Art in Early America
History TOPIC ID 36
At the beginning of the 19 th century, Europeans treated American culture with contempt. They charged that America was too commercial and materialistic, too preoccupied with money and technology to produce great art and literature. “In the four quarters of the globe,” asked one English critic, “who reads an American book? or goes to an American play? or looks at an American picture or statue?”
Writing toward the end of the nineteenth century, the novelist Henry James explained that the United States, in its founding decades, had none of the things necessary for great art: "No sovereign, no court, no personal loyalty, no aristocracy, no church, no clergy, no army, no diplomatic service, no country gentlemen, no palaces, no castles, nor manors, nor old country houses, nor parsonages, nor thatched cottages nor ivied ruins; no cathedrals, nor abbeys, nor little Norman churches; no great Universities nor public schools--no Oxford, nor Eton, nor Harrow; no literature, no novels, no museums, no pictures, no political society, no sporting class--no Epsom nor Ascot!"
Basic artistic implements, such as paints, brushes, and canvases, were unavailable. Most painters were simply skilled craftspeople, who devoted most of their time to painting houses, furniture, or signs. They were untrained and lacked the self-consciousness that we associate with real artists. They were imitators and illustrators, not artists.
Not surprisingly, the country's few talented portrait painters of the late 18 th century—John Singleton Copley, Charles Willson Peale, and Gilbert Stuart—spent much of their lives abroad.
There were three major obstacles to the creation of great art in America . The first was a problem of patronage: In the colonies, there were no churches or colonial assemblies eager to commission art works to embellish their buildings or adorn their rituals. There was no powerful monarchy that wanted art to glorify the state. And there was no aristocracy that wanted to beautify its estates.
A second problem was a problem of democracy. In a democracy, could art flourish or even survive? Was there a market for anything but portraits in a commercial, predominantly Protestant society? Would the people be willing to pay for fine art? Or simply for mass culture?
The third problem was a problem of legitimacy. Colonial Americans were deeply uneasy about visual images. The Puritan ancestors had a taboo about graven images, icons, and mirrors. Before the end of the 18th century, there were very few paintings, drawings, or visual images in America . Ours was a cultural of words, not of images.
Many members of the Revolutionary generation regarded art with disdain. Art was viewed as effete, aristocratic, European.

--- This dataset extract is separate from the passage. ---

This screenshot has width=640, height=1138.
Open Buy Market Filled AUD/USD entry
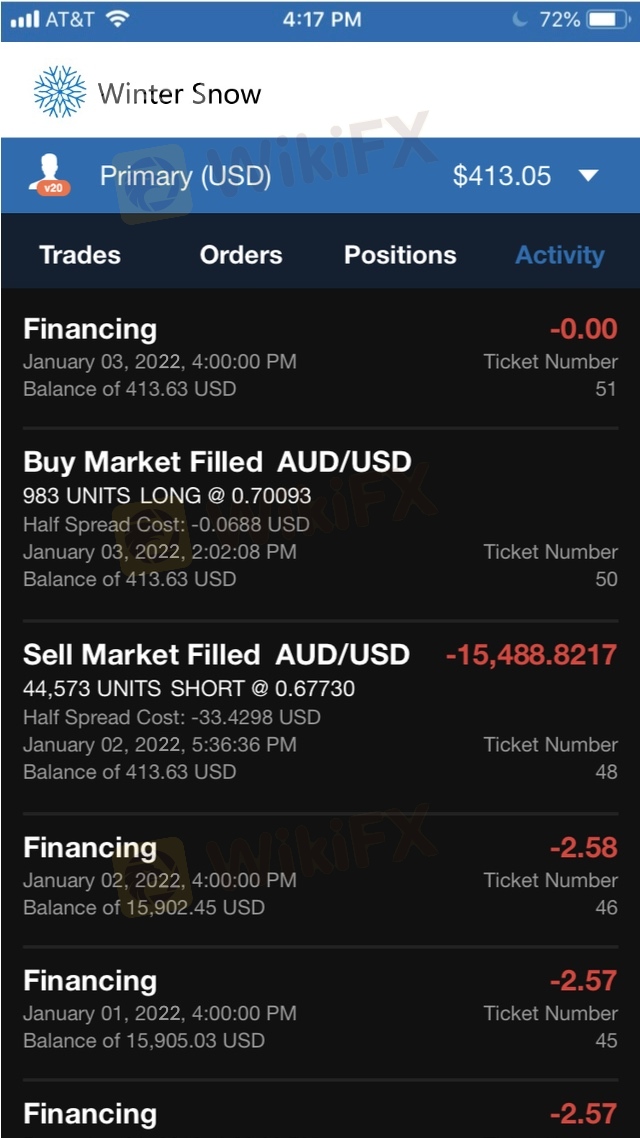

Even in the 19th century, Americans still had Puritan-like anxieties about indulging the senses. Americans associated the visual arts with luxury, corruption, and sensual appetite. Declared one early President: “When a people get a taste for the fine arts, they are ruined.”
In addition, America was a country filled with middle-class taboos, which limited the kinds of subjects that artists could treat. Artists couldn't include nudity in their paintings. There would be an ongoing reluctance to deal with the city and with the human body
The United States would gradually overcome these obstacles and develop a distinctive artistic tradition. In its formative era, the United States faced a problem that we now call “post-colonialism” Americans felt a profound sense of cultural inferiority; they were very vulnerable to the charge that they were vulgar, materialistic, and lacked visual acuity. There was a great fear that art in America would be derivative of art in Europe.

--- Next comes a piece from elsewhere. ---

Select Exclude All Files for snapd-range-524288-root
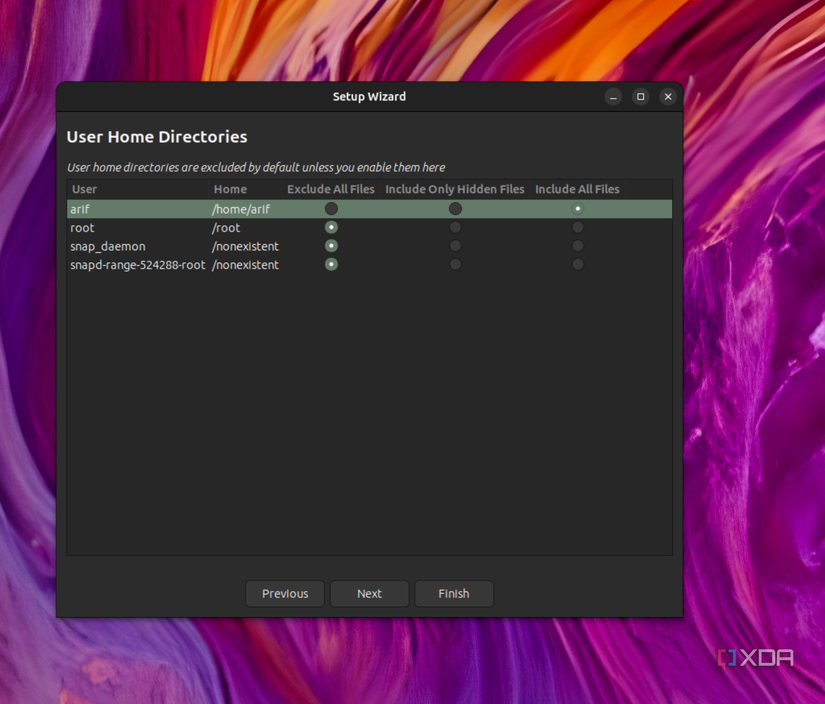825x704 pixels. pos(331,264)
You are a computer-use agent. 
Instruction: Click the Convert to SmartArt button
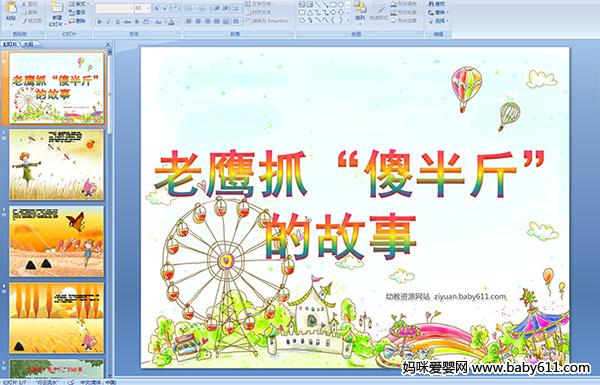[x=269, y=21]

Many Americans wanted the United States to create a “democratic” art that would be different and distinct from art in Europe and would help the United States establish an independent national identity.

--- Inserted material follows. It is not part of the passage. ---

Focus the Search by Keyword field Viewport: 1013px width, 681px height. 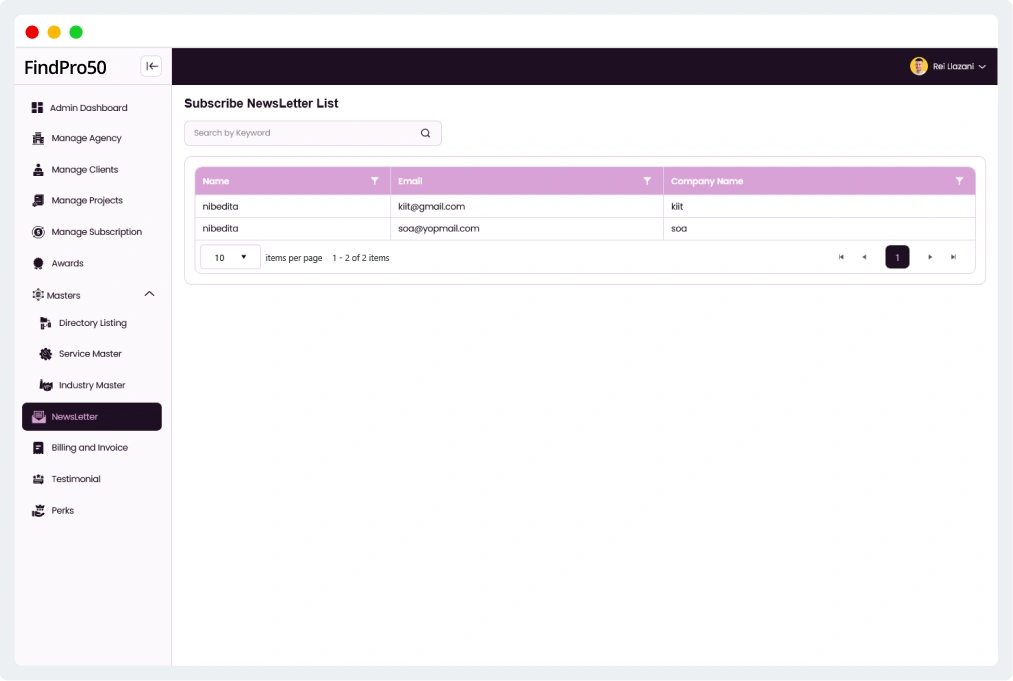coord(300,133)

During the nineteenth century, there was a widespread consensus that art needed to serve non-artistic functions: it needed to be educational or moral, to uplift the senses, and to shape character. Artists adopted several strategies to legitimate art.
One strategy was to mimic the art of classical Greece and Rome. Classical art had republican associations. Classical art emphasized simplicity, purity, balance—ideals that were stressed by Americans of the Revolutionary era who were heavily influenced by the Enlightenment.
A second strategy involved historical painting. The American public hungered for visual representations of the great events of the American Revolution, and works such as John Trumbull's Revolutionary War battle scenes and his painting of the Declaration of Independence (1818) fed the public's appetite.
A third strategy involved romantic landscape paintings. Landscapes attracted an enormous popular audience. Portrayals of the American landscape by artists of the Hudson River school, such as Thomas Cole, Albert Bierstadt, and Frederick Church, evoked a sense of the immensity, power, and grandeur of nature, which had not yet been tamed by an expansive American civilization. Landscapes also offered a way for Americans to commune with the divine. Furthermore, landscape paintings represented a reaction against the urban and industrial growth of cities that threatened to destroy the beauty of the American environment.